ALP-KD: Attention-Based Layer Projection for Knowledge Distillation
This work provides an incremental improvement to knowledge distillation techniques, specifically for researchers and practitioners working on compressing large language models while maintaining performance.
This paper addresses the problem of knowledge distillation for intermediate layers in neural networks, where a student network learns from a teacher network's internal representations. The authors propose an attention-based combinatorial technique to fuse teacher-side information and distill it to student layers, even when there isn't a one-to-one layer alignment. They successfully distilled a 12-layer BERT into smaller versions (6-, 4-, and 2-layer) and demonstrated superior performance on GLUE tasks compared to existing methods.

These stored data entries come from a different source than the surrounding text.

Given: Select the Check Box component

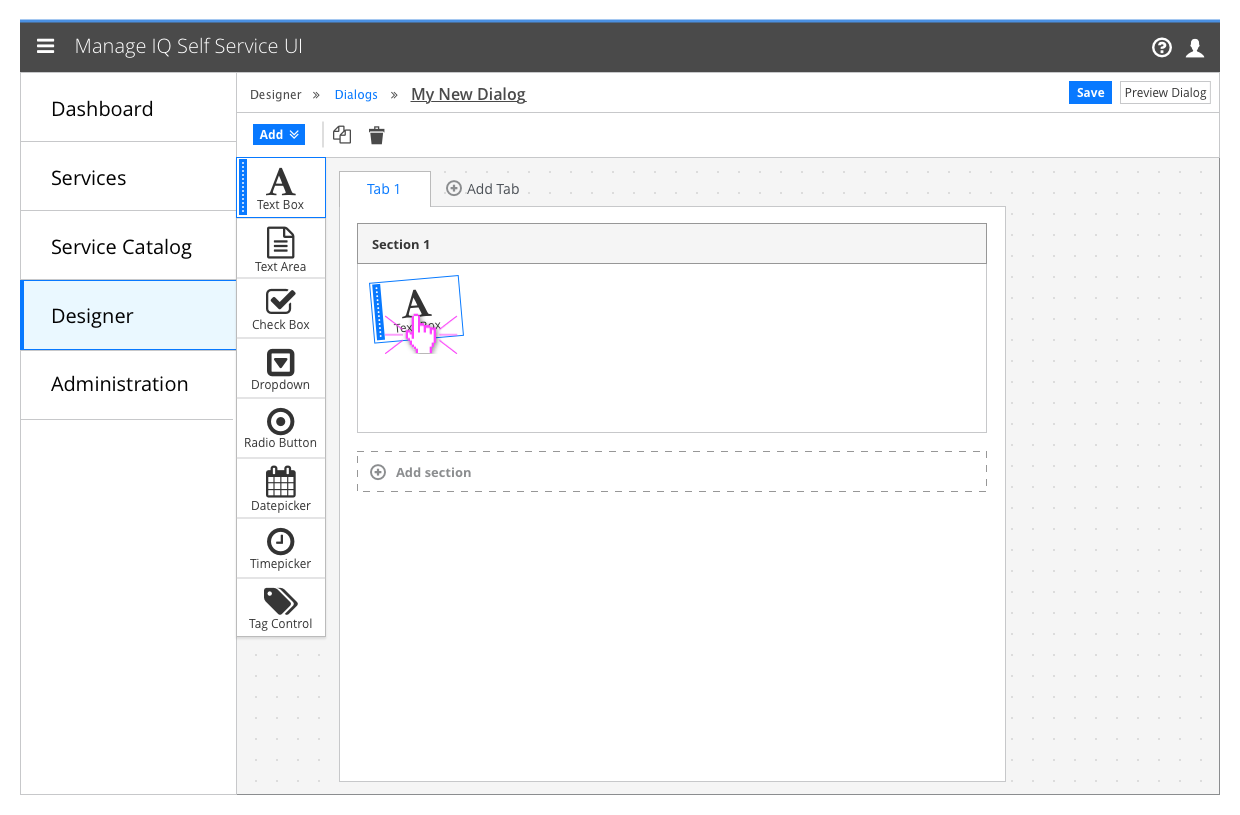Looking at the screenshot, I should [281, 309].
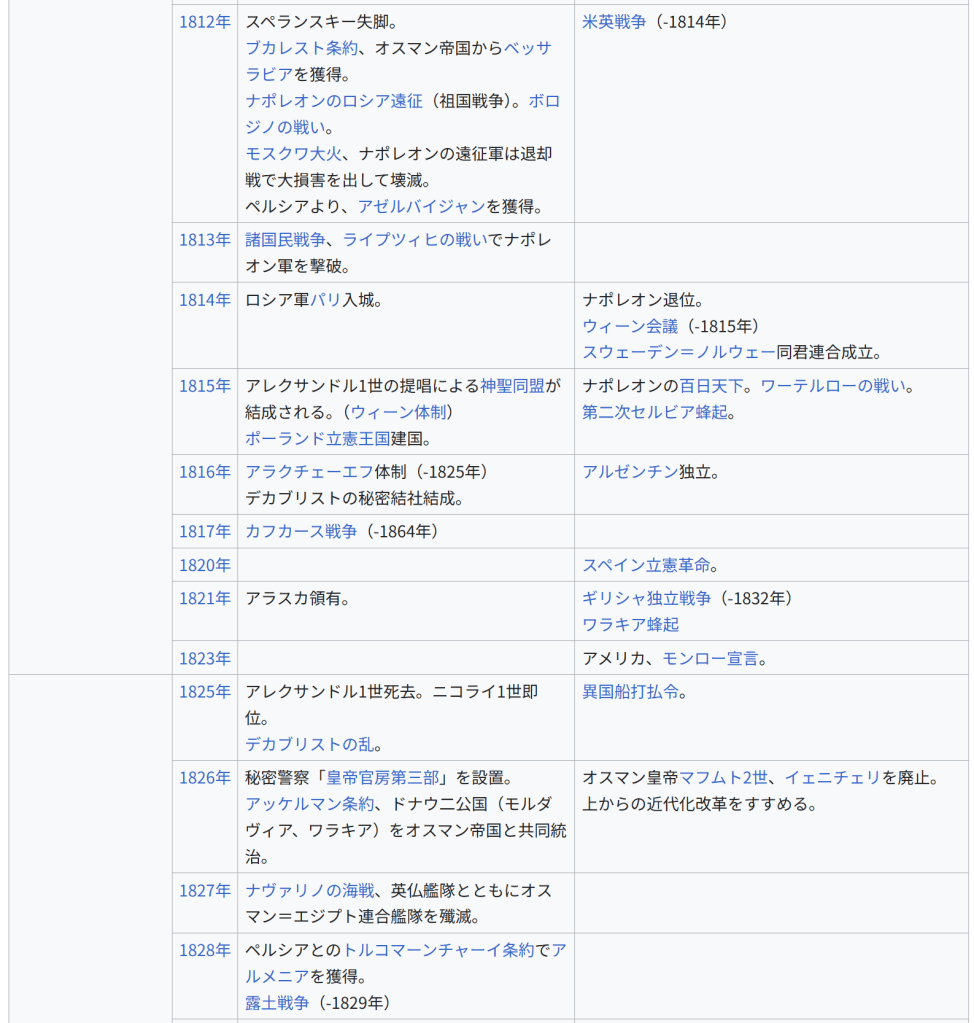Follow the 露土戦争 link
Screen dimensions: 974x1023
coord(277,1003)
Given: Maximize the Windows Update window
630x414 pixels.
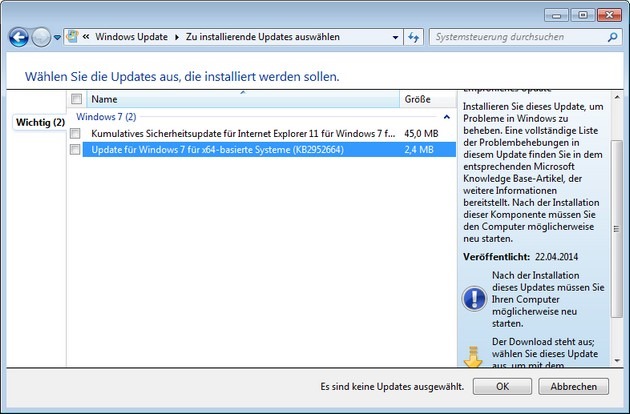Looking at the screenshot, I should 582,15.
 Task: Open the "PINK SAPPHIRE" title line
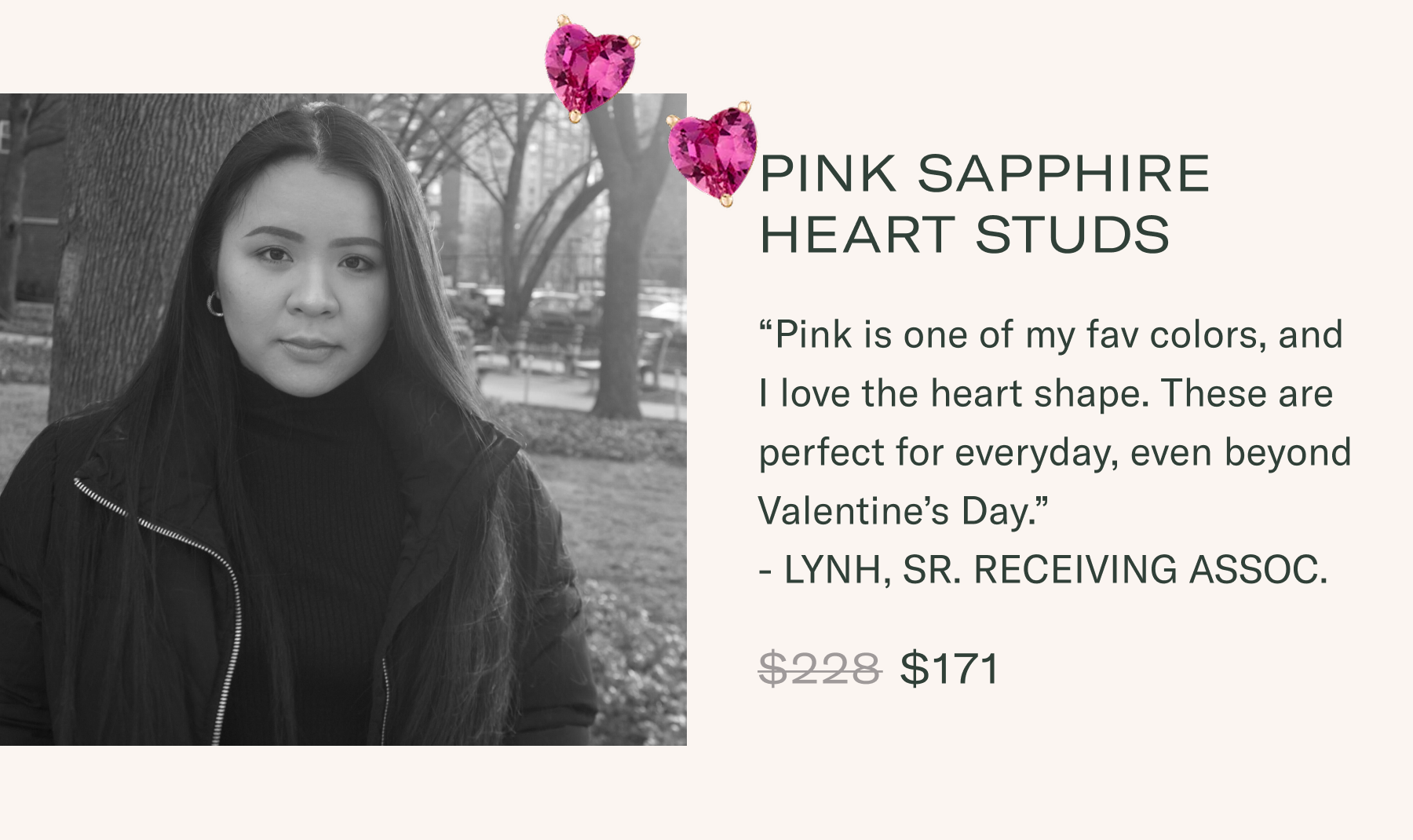(984, 173)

Knowledge distillation is considered as a training and compression strategy in which two neural networks, namely a teacher and a student, are coupled together during training. The teacher network is supposed to be a trustworthy predictor and the student tries to mimic its predictions. Usually, a student with a lighter architecture is selected so we can achieve compression and yet deliver high-quality results. In such a setting, distillation only happens for final predictions whereas the student could also benefit from teacher's supervision for internal components. Motivated by this, we studied the problem of distillation for intermediate layers. Since there might not be a one-to-one alignment between student and teacher layers, existing techniques skip some teacher layers and only distill from a subset of them. This shortcoming directly impacts quality, so we instead propose a combinatorial technique which relies on attention. Our model fuses teacher-side information and takes each layer's significance into consideration, then performs distillation between combined teacher layers and those of the student. Using our technique, we distilled a 12-layer BERT (Devlin et al. 2019) into 6-, 4-, and 2-layer counterparts and evaluated them on GLUE tasks (Wang et al. 2018). Experimental results show that our combinatorial approach is able to outperform other existing techniques.